Congressman Jesse Jackson, Jr.'s Ailments 'More Serious' Than First Believed
Rep, Jesse Jackson, Jr., son of the civil rights leader Rev. Jesse Jackson, is more seriously ill than first believed, according to his communications director.
Jackson Communications Director Frank Watkins said in a written statement that the nine-term Illinois Democrat "is undergoing further evaluation and treatment at an in-patient medical facility." and "will need to receive extended in-patient treatment as well as continuing medical treatment thereafter."
Watkins declined a CNN request to elaborate on the specific nature of Jackson's ailment.
"Congressman Jackson's medical condition is more serious than we thought and initially believed. Recently, we have been made aware that he has grappled with certain physical and emotional ailments privately for a long period of time," Watkins wrote. "We ask that you keep Congressman Jackson and his family in your thoughts and prayers during this difficult period."
Jackson, 47, has been on leave since June 10. At that time, Watkins said the lawmaker was being treated for exhaustion, and requested that the family's privacy be respected. Jackson's office will remain open for constituent services, the statement noted.
Jackson, the son of famed civil rights leader Rev. Jesse Jackson, represents the Illinois' Second Congressional District. The district includes parts of Chicago's South Side and the Cook County suburbs.
In March, Jackson decisively won a heated primary despite being the subject of an investigation by the House Ethics Committee. The ethics panel has been examining allegations Jackson or one of his associates offered to raise funds for disgraced former Illinois Governor Rod Blagojevich in exchange for the U.S. Senate seat vacated by President Barack Obama.
Jackson testified at the Blagojevich corruption trial that he wanted the Senate seat but denied knowledge that any of his cronies helped raise cash for Blago's re-election campaign in exchange for the seat.

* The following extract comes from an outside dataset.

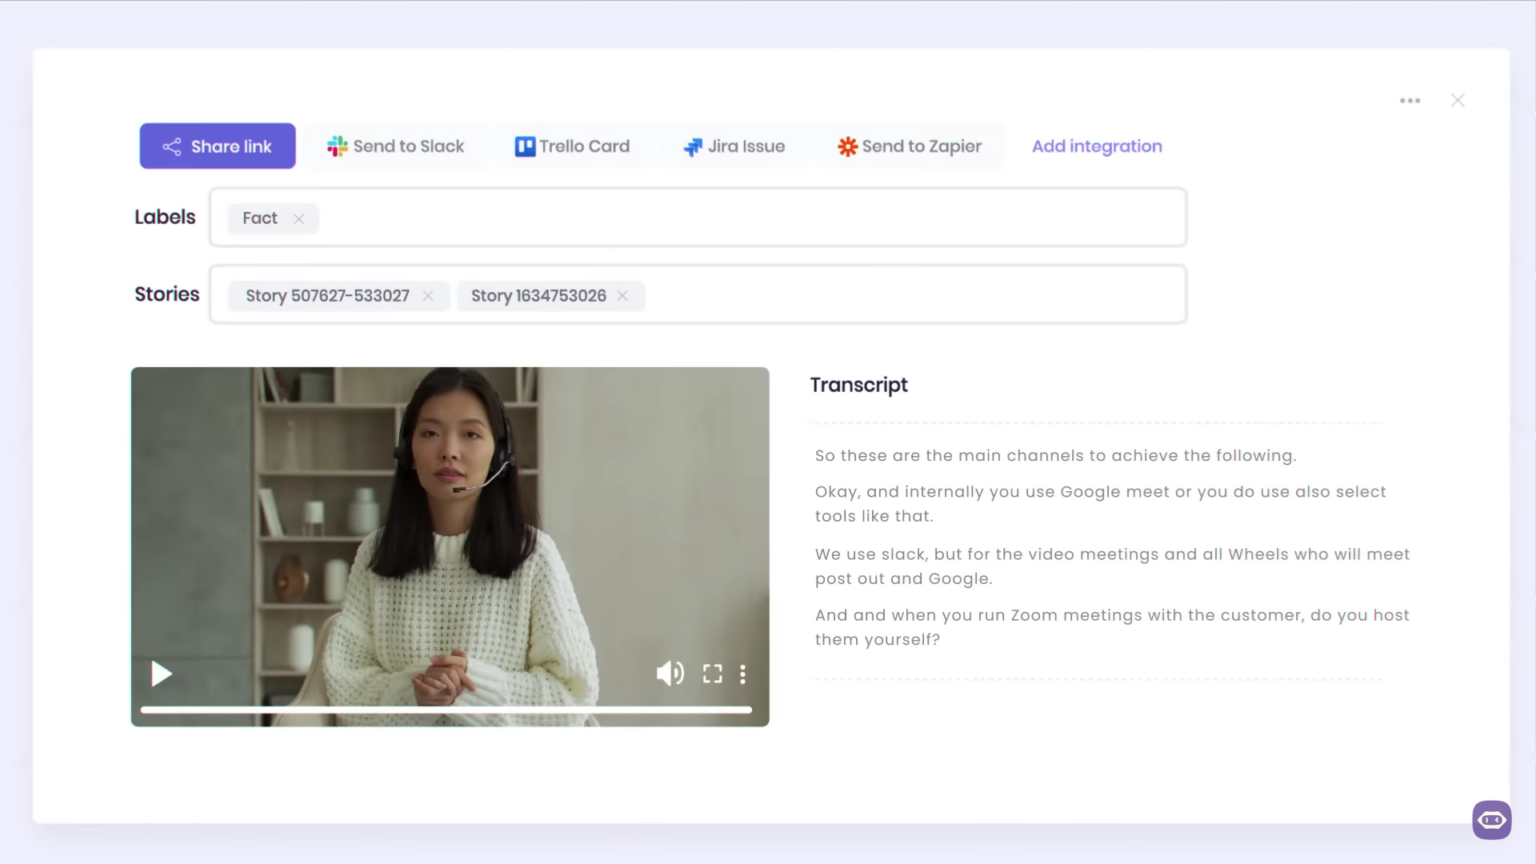This screenshot has height=864, width=1536.
Task: Send this clip to Slack
Action: pos(396,146)
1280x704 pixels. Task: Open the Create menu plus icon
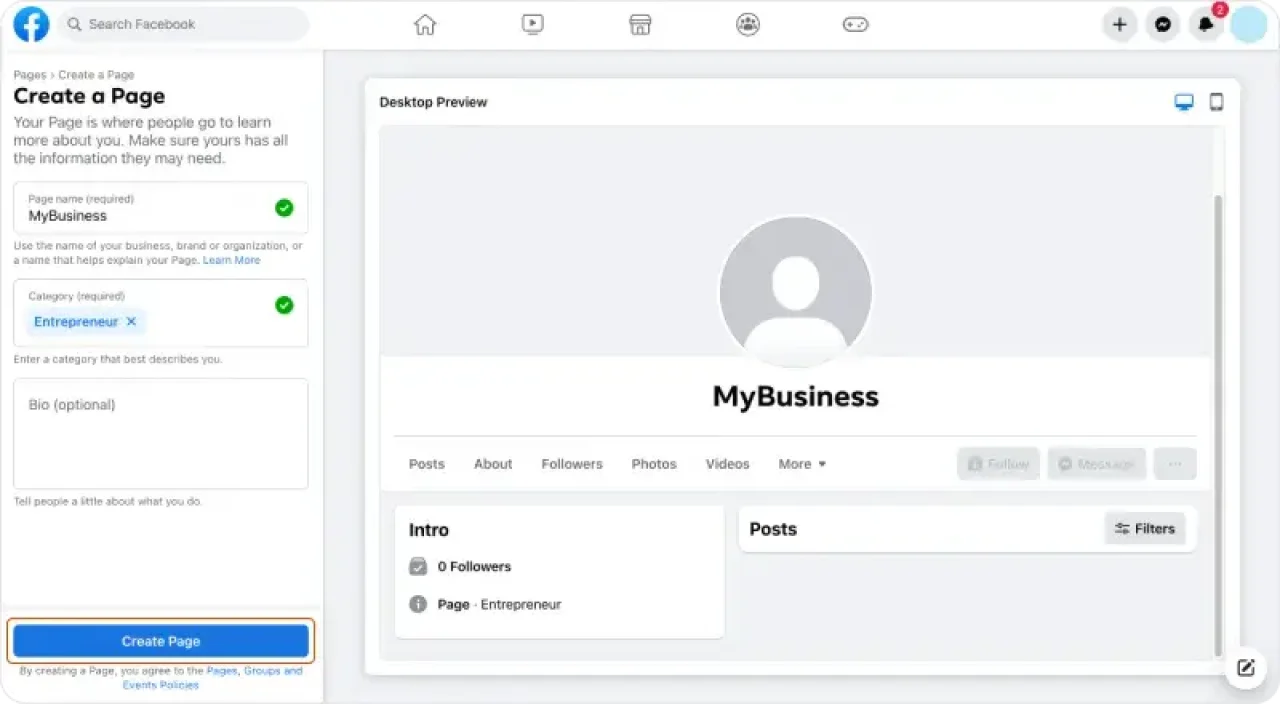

The congressman's mysterious illness and leave of absence were announced on June 26th. At that time, Jackson's statement said he had begun the leave of absence on June 10.
But on June 20th, a key fundraiser for Jackson and Blagojevich was arrested for bribing doctors to send patients to his surgery centers. Raghuveer Nayak, who admitted to raising money for Blagojevich in order to win Jackson the Senate seat, was charged with "mail fraud, interstate travel in aid of racketeering and filing false income tax returns in a 19-count indictment, according to the U.S. attorney's office."
In 2009, the House Ethics Committee released a report on Jackson that said there was "probable cause" to believe Jackson directed or knew that his friend Nayak would try to trade cash for the Senate pick. The Chicago Tribune is reporting:
The Tribune first reported on Dec. 12, 2008, that Nayak and Bedi privately told many of the more than two dozen attendees at an on Oct. 31, 2008, luncheon meeting attended by Blagojevich that the fundraising effort was aimed at supporting Jackson’s bid for Senate.
Nayak has told federal investigators that Jackson asked him to raise campaign money for Blagojevich in hopes that the then-governor would appoint Jackson to the Senate seat vacated by Barack Obama, sources familiar with the investigation have told the Tribune.
In 2008, the Tribune reported that Nayak and a fellow Indian-American businessman had agreed to help Jackson's chances of replacing Obama by raising as much as $1.5 million for Blagojevich. Nayak was never charged in that investigation nor was he called to testify at Blagojevich's two trials.
Is it simply a coincidence that Nayak's indictment came so close to the announcement of Jackson's leave of absence? What might be the connection, if any, between the two events?
The Trib doesn't believe that there is any chance Jackson will be indicted for a "pay to play" crime connected with efforts to secure the Senate seat. That may be. But you wonder if the House Ethics Committee is interested in talking to Nayak and if Jackson was finding the typical scorching Washington summer a little bit hotter than usual.